Reproduce the records word for word, starting at the line that contains "Task: Click the Position X slider handle" and ending at the line that contains "Looking at the", with both of those lines included. Leave the pictures out of your answer.

[START Data supplied]

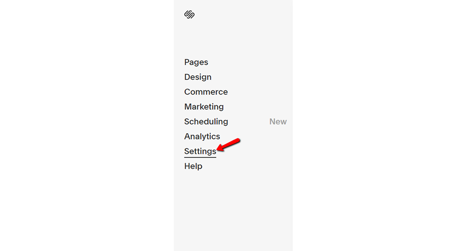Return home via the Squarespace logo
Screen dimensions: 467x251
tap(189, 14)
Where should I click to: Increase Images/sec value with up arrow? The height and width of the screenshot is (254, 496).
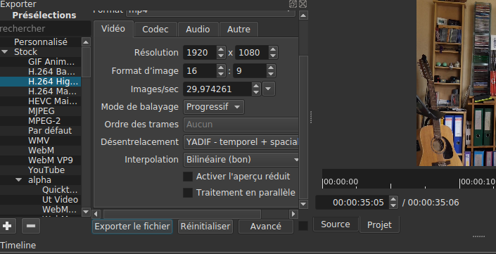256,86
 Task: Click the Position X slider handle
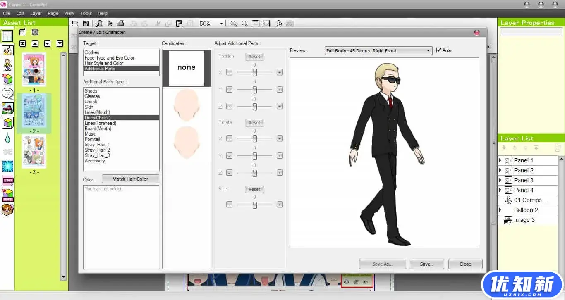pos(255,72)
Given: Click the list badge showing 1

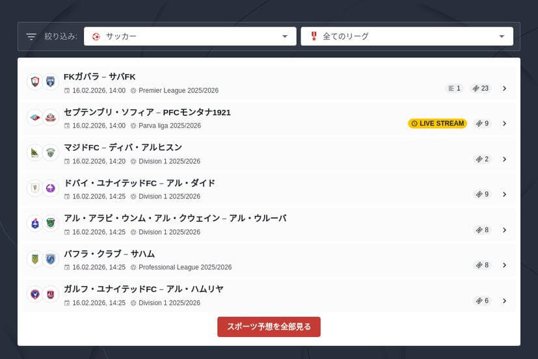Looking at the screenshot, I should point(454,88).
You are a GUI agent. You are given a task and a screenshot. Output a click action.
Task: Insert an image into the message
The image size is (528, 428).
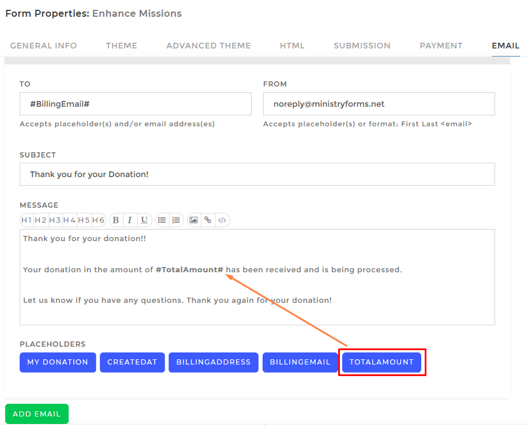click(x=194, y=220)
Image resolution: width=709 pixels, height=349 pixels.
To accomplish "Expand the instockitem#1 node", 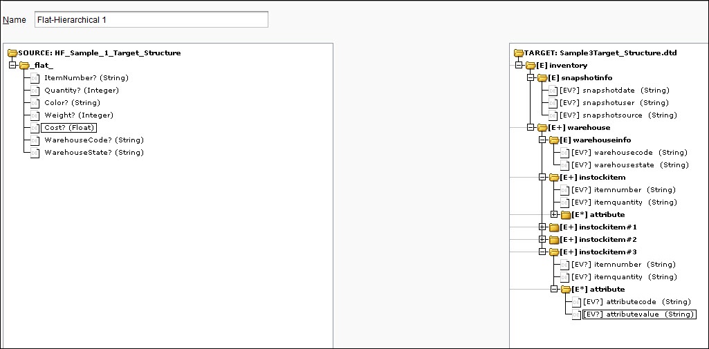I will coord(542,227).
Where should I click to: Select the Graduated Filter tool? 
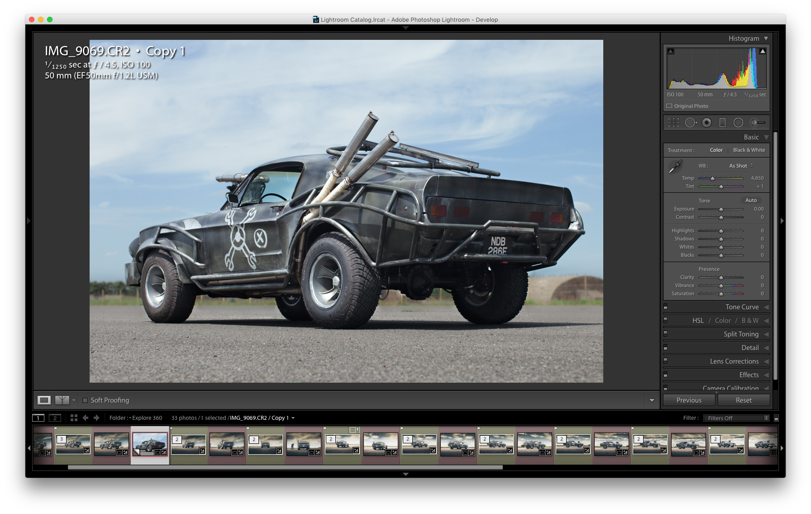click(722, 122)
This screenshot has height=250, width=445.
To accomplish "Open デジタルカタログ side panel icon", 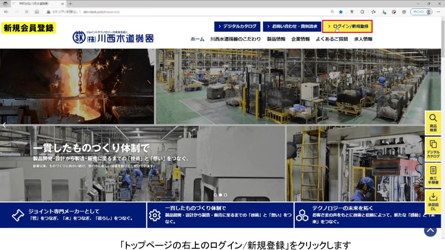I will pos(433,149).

[END Data supplied]

Answer to the problem
 Task: Click the Position X slider handle
pos(255,72)
Given: Click the list badge showing 1

Looking at the screenshot, I should point(454,88).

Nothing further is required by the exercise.